The book is structured as follows:

- 1 Man and microbes
- 2 Microbiology
- 3 Microbes in society
- 4 Interlude: how to handle microbes
- 5 Microbes in nutrition
- 6 Microbes in production
- 7 Deterioration, decay and pollution
- 8 Disposal and cleaning-up
- 9 Second interlude: microbiologists and man
- 10 Microbes in evolution
- 11 Microbes in the future

===Illustrations===

The 4th edition has 32 illustrations, ranging from photographs of microscopic algae, protozoa, fungi, viruses and bacteria, to the macroscopic effects of microbes such as a sulphur-forming lake in Libya and fish killed by bacterial reduction of sulphate in water.

===Editions===

- 1st edition, Cambridge University Press, 1969
- 2nd edition, Cambridge University Press, 1986
- 3rd edition, Cambridge University Press, 1992
- 4th edition, Cambridge University Press, 2000

The book has been translated into nine languages: Arabic, Chinese, Czech, French, German, Japanese, Polish, Portuguese, and Spanish.

==Reception==

The Guardian described the book as "a passionate case for the importance of micro-organisms".

In his textbook Essential Microbiology, Stuart Hogg recommends the book to readers who want a general overview of microbes and their uses, stating "there can be no better starting point than John Postgate's classic".

New Scientist described the book as "a pleasure to read from first page to last. It is a literal statement. Start to read it and the first page, describing the astonishing dispersion of microbes, from the upper atmosphere to the depths of the sea, will provide any reader with enough wonder and excitement to take them through to the last page and the surface of Venus." The magazine commented that Postgate's "admirable, elegantly written and painlessly informative book" came close to losing its alliterative title, at the hands of "militant feminists" at Penguin Books editing the paperback version in 1986. (Note: The review noted that they replaced all suspect terms with gender-neutral forms, ignoring the context, so "every schoolboy" became "every schoolchild", wrong because Postgate was actually writing about unequal provision of science education. Worse, and "hilariously" in the reviewer's opinion, "backroom boy" became "students in backrooms", showing "ignorance of idiom and insensitivity to the nuances of language".)

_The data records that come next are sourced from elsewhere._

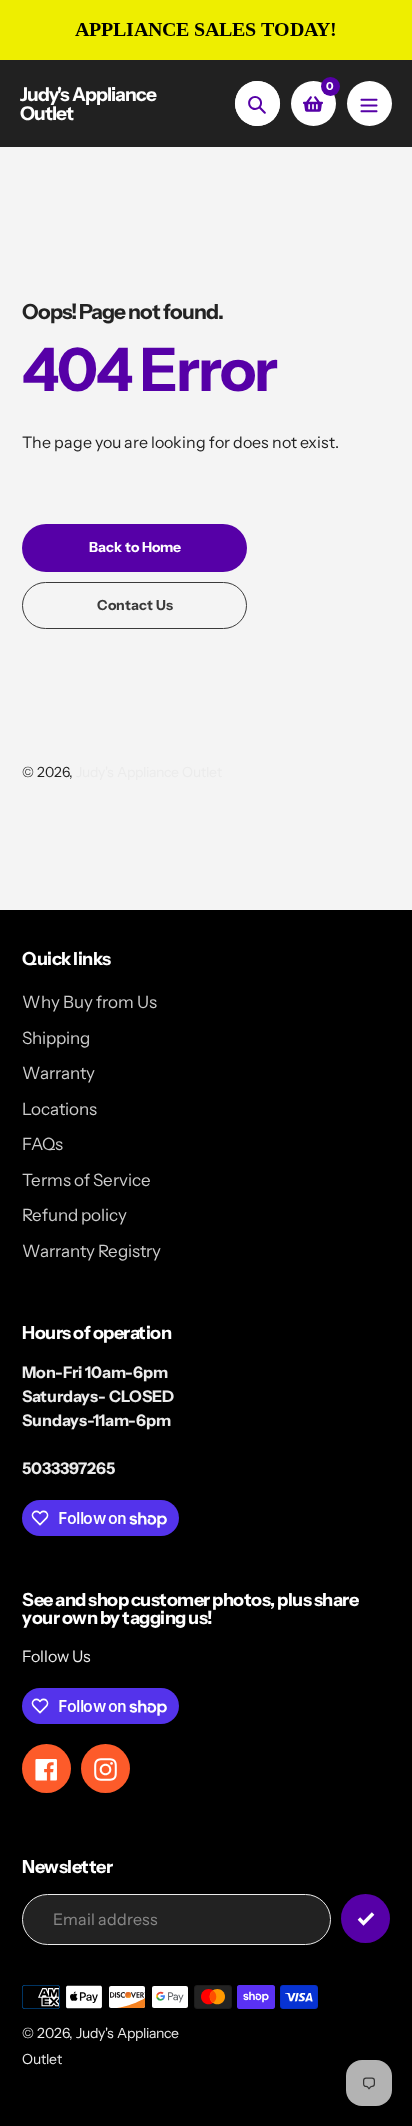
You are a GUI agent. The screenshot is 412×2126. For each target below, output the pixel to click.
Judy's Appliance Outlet (88, 104)
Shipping (56, 1038)
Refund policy (74, 1215)
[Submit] (365, 1918)
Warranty (58, 1073)
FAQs (42, 1144)
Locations (59, 1109)
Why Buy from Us (89, 1002)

Dennis R. Schneider, reviewing the 3rd edition in 1992 for Cell, described the book as having "succinctly and carefully explained examples of how microorganisms affect our lives ... one of the classics of popular science", standing alongside classics like Rosebury's Life of Man and De Kruif's Microbe Hunters. Schneider wrote that the book's Britishness "'colours' the text", but Postgate's emphasis on the beneficial and not just the harmful effects of microbes was welcome and admirably explored. He noted few errors, but objected to Postgate's assertion that AIDS "originated by transmission from a primate", for which there was at that time no evidence. Schneider would have liked a "better and longer" account of molecular biology. His chief criticism, however, was that by the 1990s the book no longer had an audience, since "the Victorial ideal of the educated middle class has vanished into the wasteland of broken families, double digit unemployment and a damaged educational system". All the same, he found the book "of value and beauty (except perhaps to the publisher)".

Charles W. Kim, reviewing the 3rd edition for The Quarterly Review of Biology, stated that "If the author's intent was to present the impact of the ubiquitous microorganisms on the environment and humans, he has succeeded admirably", describing Postgate's style as "unique".

D. Roy Cullimore, in his Practical Atlas for Bacterial Identification, comments that all four editions were "easy reading", addressing the challenges that microbes presented to human society. He suggests that "ideally" all four books be read in sequence for an overview of the development of microbiology in half a century.